● Text provided:
______

100 Facts About World War Two | History Hit

100 Facts About World War Two

Simon Parkin

02 Jun 2019
Soviet civilians leaving destroyed houses after a German bombardment during the Battle of Leningrad, 10 December 1942
Image Credit: RIA Novosti archive, image #2153 / Boris Kudoyarov / CC-BY-SA 3.0, CC BY-SA 3.0 <https://creativecommons.org/licenses/by-sa/3.0>, via Wikimedia Commons

World War Two was history’s biggest conflict. To help guide you through some of the major events involved we have compiled a list of 100 facts across ten pertinent topic areas. Whilst far from comprehensive, this provides a great starting point from which to explore the conflict and its world-altering ramifications.

Build-up to World War Two

Neville Chamberlain showing the Anglo-German Declaration (the resolution) to commit to peaceful methods signed by both Hitler and himself, on his return from Munich on 30 September 1938. Image credit: Public domain, via Wikimedia Commons

1. Nazi Germany engaged in a rapid process of rearmament through the 1930s

They forged alliances and psychologically prepared the nation for war.

______

● Extracted data:

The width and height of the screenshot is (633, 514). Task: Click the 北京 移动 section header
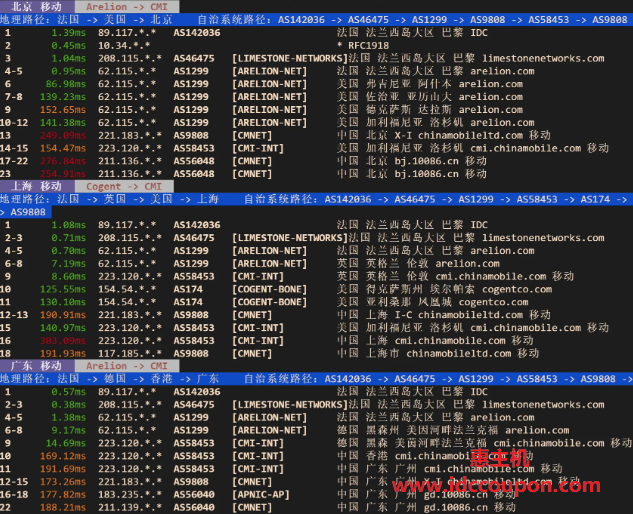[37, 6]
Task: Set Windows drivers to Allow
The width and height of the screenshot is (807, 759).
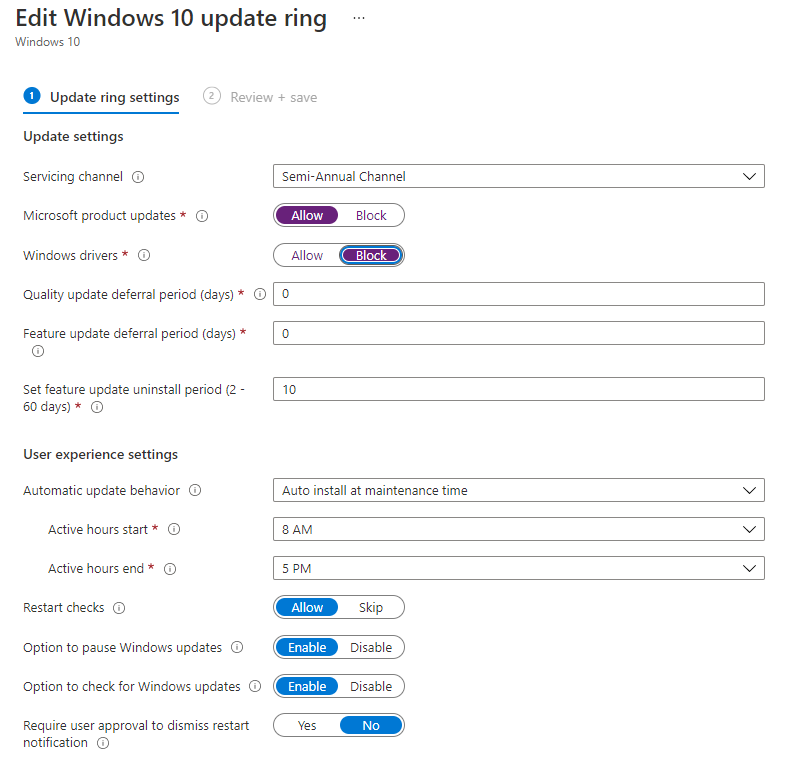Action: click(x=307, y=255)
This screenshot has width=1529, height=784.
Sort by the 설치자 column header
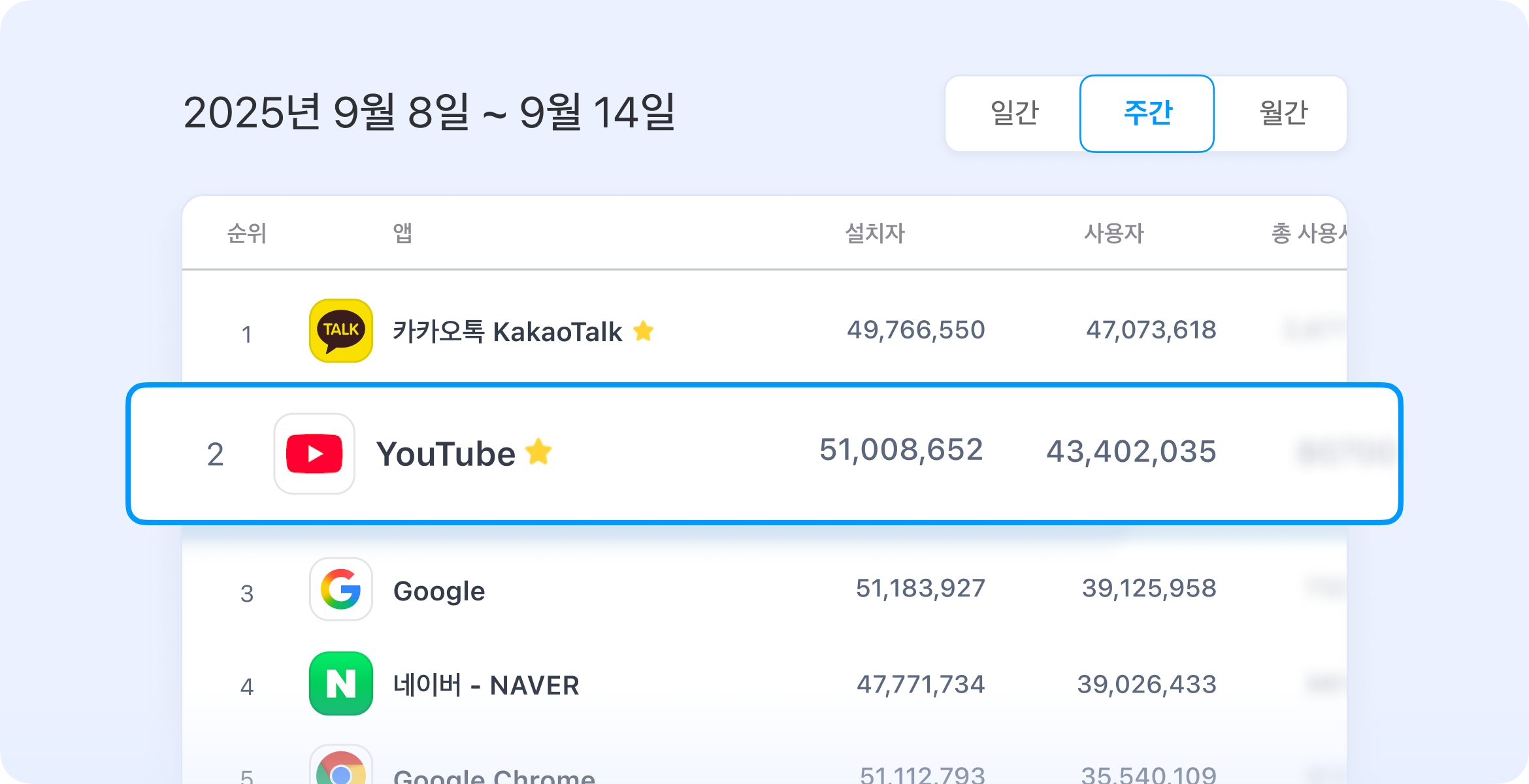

______

● Exercise instructions:
1. Sum up the World War Two article in two sentences.
2. Answer these from the World War Two article:
(a) Who is named as its author?
(b) According to the image caption under "Build-up to World War Two," on what date did Neville Chamberlain return from Munich?
(c) Across how many topic areas are the 100 facts arranged?
The records have nothing to do with the World War Two article.

● Expected responses:
1. The article calls World War Two history's biggest conflict and offers 100 facts across ten topic areas as a starting point for exploring it. Its first fact says Nazi Germany rearmed rapidly through the 1930s, forging alliances and psychologically preparing the nation for war.

2.
(a) Simon Parkin
(b) 30 September 1938
(c) Ten